The greatest productivity drain in a large-scale company does not appear in traditional financial loss reports, yet it is present in the daily lives of every senior specialist. What we call "invisible work" is the time consumed by managers, lawyers, and HR partners repeatedly answering the same questions about internal regulations, compliance procedures, or contractual interpretations that have already been documented.
When a Legal Director interrupts a strategic analysis to explain a standard termination clause to the sales team for the tenth time, the company isn't just losing minutes; it is burning high-cost intellectual capital on tasks that generate no incremental value. This fragmentation of attention prevents leadership from focusing on what truly matters: strategy and the anticipation of operational risks.
A recent Gartner study points out that knowledge professionals spend, on average, up to 30% of their weekly work hours simply searching for information or trying to validate data that should be readily accessible. In the context of advisory areas, this scenario is even more critical because the required information is often not raw data, but a technical interpretation.
The volume of documents, contracts, and regulations grows exponentially, while human processing capacity remains static. The result is an operational bottleneck where the specialist becomes a "luxury technical support" for their own company. Excessive reliance on synchronous interactions—such as instant messaging and emails to resolve basic queries—creates an environment of constant interruption that destroys deep work flow and compromises internal SLAs.
Advisory Automation as Infrastructure for Operational Intelligence and Governance
The solution to this chaos does not lie in hiring more people, but in structuring an intelligence layer that utilizes RAG (Retrieval-Augmented Generation) technology to transform a static knowledge base into an active AI agent. Unlike generic chat tools, AskLisa’s advisory automation focuses on absolute precision, ensuring that answers are extracted exclusively from the company’s official documents, eliminating any risk of hallucination.
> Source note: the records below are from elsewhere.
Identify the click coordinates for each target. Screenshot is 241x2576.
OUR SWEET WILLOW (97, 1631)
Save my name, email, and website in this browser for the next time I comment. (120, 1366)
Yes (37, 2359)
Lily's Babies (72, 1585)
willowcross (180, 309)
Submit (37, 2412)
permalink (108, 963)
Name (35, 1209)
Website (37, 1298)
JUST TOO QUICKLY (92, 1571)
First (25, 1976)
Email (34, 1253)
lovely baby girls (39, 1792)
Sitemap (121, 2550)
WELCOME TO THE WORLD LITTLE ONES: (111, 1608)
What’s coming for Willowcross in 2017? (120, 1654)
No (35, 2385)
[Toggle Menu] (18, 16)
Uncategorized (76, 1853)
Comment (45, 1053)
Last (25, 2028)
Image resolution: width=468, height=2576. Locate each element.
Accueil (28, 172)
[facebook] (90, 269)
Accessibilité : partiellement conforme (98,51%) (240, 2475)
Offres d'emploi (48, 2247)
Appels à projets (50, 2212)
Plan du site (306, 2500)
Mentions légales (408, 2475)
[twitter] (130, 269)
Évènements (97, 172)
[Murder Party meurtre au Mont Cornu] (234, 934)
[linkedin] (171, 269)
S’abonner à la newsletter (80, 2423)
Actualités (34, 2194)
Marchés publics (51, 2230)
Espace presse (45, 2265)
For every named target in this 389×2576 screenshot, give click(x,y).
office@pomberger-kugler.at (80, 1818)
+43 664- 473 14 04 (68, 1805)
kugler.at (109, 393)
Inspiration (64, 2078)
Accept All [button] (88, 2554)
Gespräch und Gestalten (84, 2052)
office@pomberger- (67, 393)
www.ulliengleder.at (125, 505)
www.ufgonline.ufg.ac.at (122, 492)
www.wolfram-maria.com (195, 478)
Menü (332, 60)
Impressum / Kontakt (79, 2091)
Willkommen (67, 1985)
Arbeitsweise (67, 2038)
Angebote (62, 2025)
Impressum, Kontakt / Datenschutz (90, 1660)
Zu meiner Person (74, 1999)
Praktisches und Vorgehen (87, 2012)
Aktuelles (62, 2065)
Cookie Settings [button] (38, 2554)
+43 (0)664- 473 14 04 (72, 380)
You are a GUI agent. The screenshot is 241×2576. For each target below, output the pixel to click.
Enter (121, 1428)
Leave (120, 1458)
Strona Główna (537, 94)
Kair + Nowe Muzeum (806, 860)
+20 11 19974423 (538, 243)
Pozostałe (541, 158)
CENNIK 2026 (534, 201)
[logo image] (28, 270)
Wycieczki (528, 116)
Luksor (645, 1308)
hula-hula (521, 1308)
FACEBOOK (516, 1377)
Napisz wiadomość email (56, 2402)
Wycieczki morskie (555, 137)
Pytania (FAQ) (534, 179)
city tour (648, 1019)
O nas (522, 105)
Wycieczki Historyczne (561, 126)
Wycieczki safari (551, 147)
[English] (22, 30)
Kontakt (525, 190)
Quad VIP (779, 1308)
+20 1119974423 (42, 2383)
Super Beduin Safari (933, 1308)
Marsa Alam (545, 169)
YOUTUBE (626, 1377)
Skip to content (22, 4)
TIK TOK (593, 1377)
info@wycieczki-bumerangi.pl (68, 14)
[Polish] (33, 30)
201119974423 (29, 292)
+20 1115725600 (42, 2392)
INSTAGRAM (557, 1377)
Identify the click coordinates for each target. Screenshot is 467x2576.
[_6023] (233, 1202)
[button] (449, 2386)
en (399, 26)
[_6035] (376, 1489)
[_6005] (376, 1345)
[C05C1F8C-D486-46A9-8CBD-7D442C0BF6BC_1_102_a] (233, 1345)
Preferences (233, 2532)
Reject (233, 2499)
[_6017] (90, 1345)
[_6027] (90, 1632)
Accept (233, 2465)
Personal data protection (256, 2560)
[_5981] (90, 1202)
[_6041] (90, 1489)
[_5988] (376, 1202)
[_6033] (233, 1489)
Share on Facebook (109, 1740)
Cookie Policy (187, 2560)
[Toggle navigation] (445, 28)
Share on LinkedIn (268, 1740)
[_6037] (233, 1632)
By implementing a private AI agent, the organization centralizes the flow of inquiries and offers autonomy to the requester. The specialist ceases to be a repository of information and becomes a curator of strategy. This paradigm shift allows data governance to be maintained on a global scale, ensuring that a branch in Peru and the headquarters in Brazil follow the same technical and interpretative rigor, regardless of linguistic or geographical barriers.
The tangibility of this strategy is clear when analyzing real operations. At Softplan, the implementation of AskLisa resulted in the immediate automation of 53% of internal demands. Imagine the financial impact of freeing up half the time of a team of specialists previously consumed by repetitive tasks. In large corporate scenarios like Mondelēz International or Anglo American, workload management becomes based on real data rather than subjective perceptions. Through a dynamic dashboard, managers can visualize the most frequent questions and identify where internal processes are failing, allowing for surgical interventions in corporate communication. When the SLA stops being a vague promise and becomes an automated performance indicator, corporate predictability reaches a new level of maturity.
The Cost of Inertia and the Strategic Risk of Manual Operations
Maintaining the current model of advisory services based on manual effort is a high-risk decision. Inertia in adopting a secure and private AI infrastructure condemns the company to a constant loss of competitiveness and the demotivation of its best talent, who find themselves trapped in bureaucratic operational cycles.
The opportunity cost of keeping senior specialists performing work that a trained AI agent could execute in seconds is incalculable in the long run. The next level of global governance and operational efficiency will not be achieved with more spreadsheets or alignment meetings, but with the strategic courage to automate the obvious to scale the extraordinary.
Companies that neglect the centralization of corporate information and operational intelligence today will, in less than twelve months, be struggling to maintain basic SLAs while the competition operates with a drastically reduced cost structure and superior response speed. The transition to an operation driven by AI agents is no longer an optional competitive advantage, but the new standard for survival for departments that intend to be seen as business partners rather than cost centers. The delay in modernizing internal advisory services reflects a failure in managing intangible assets—the knowledge that is, ultimately, the most valuable asset of the modern organization.